Polaroid · ISO 3000 B&W negative
Polaroid Type 107
Type 107 was one of the two original films Polaroid released with the Automatic 100 Land Camera in 1963, alongside the slower Type 108 color pack. It ran at ISO 3000 in panchromatic black and white, 30-second development at room temperature, print area of roughly 2.875 by 3.75 inches inside the standard 3.25 by 4.25 inch 100-series frame. The Automatic 100 introduced pack film in place of the older roll-film Land cameras, and Type 107 was what most pros loaded first when learning the system.
Character was contrastier than Type 52 or Type 55 sheet films, with a slight sepia-warm cast in the midtones that some users liked and others filtered out. Grain is structural and visible at any enlargement. Shadows block fast at ISO 3000, the cost of speed at this generation of silver chemistry. By the late 1970s Polaroid replaced Type 107 with Type 107C and eventually Type 667, the coaterless equivalent that did not need the protective swab applied to every print after peeling.
Andy Warhol shot heavily on Polaroid Big Shot and SX-70 cameras through the 1970s, but the studio assistants who handled production B&W proofs for his silkscreen work used Type 107 and its descendants through the entire run. The film was a working tool. Stills crews on movie sets used it to log continuity, and location photographers used it to verify exposure before committing a Hasselblad or 4x5 capture.

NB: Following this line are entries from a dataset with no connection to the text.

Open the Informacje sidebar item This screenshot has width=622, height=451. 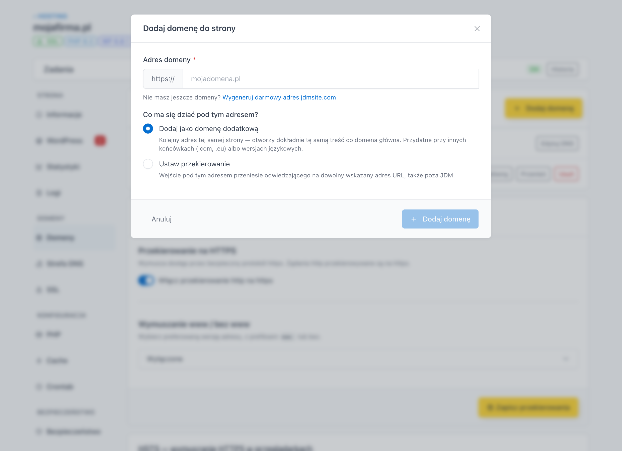(x=75, y=115)
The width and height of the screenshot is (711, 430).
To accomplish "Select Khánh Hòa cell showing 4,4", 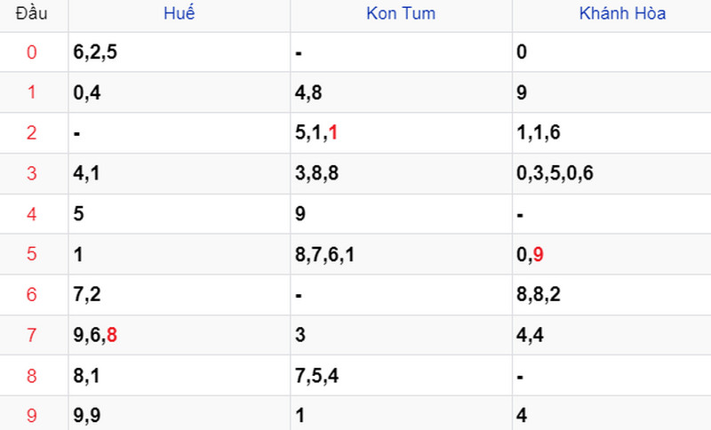I will point(611,335).
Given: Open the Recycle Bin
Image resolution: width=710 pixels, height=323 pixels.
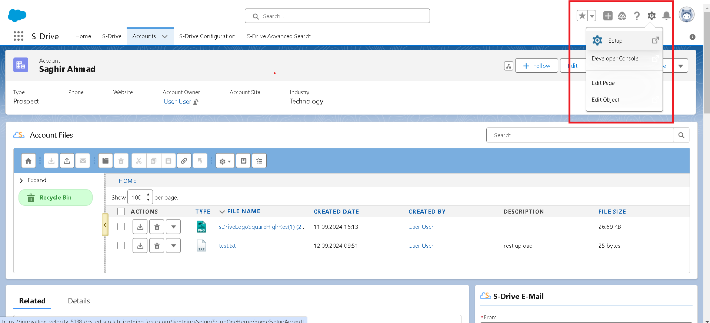Looking at the screenshot, I should pos(56,198).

Polaroid kept Type 107 in production roughly 1963 through 2000, with Type 107C and Type 667 running alongside it from 1978 onward; Type 667 outlasted both until the broader pack-film discontinuation rolled out across the 2000s. Fujifilm carried the high-speed peel-apart torch with FP-3000B until production ended in late 2013. Today no manufacturer produces ISO 3000 pack film of any kind.

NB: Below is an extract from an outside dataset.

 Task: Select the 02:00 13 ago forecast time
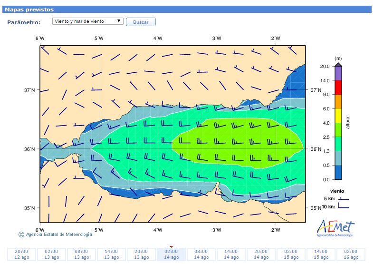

Reciprocity exponent is 1.0. Zone Light Meter applies the correction past one second; on Type 107 that correction is zero. The metered second is the shot second. At ISO 3000 you rarely sit on the tripod long enough for it to matter, which is part of why the film was loved for handheld interior and press work.
How the app handles this stock
- Box speed: ISO 3000. Picker exposes pull/push chips so you can shoot it at any speed you want and the meter follows.
- Reciprocity: No reciprocity correction needed; metered time is the shot time.
- Expired film: if you load an old roll, set the expiry year and storage in the app and the ISO scales for you. B&W negative decay rates are baked in.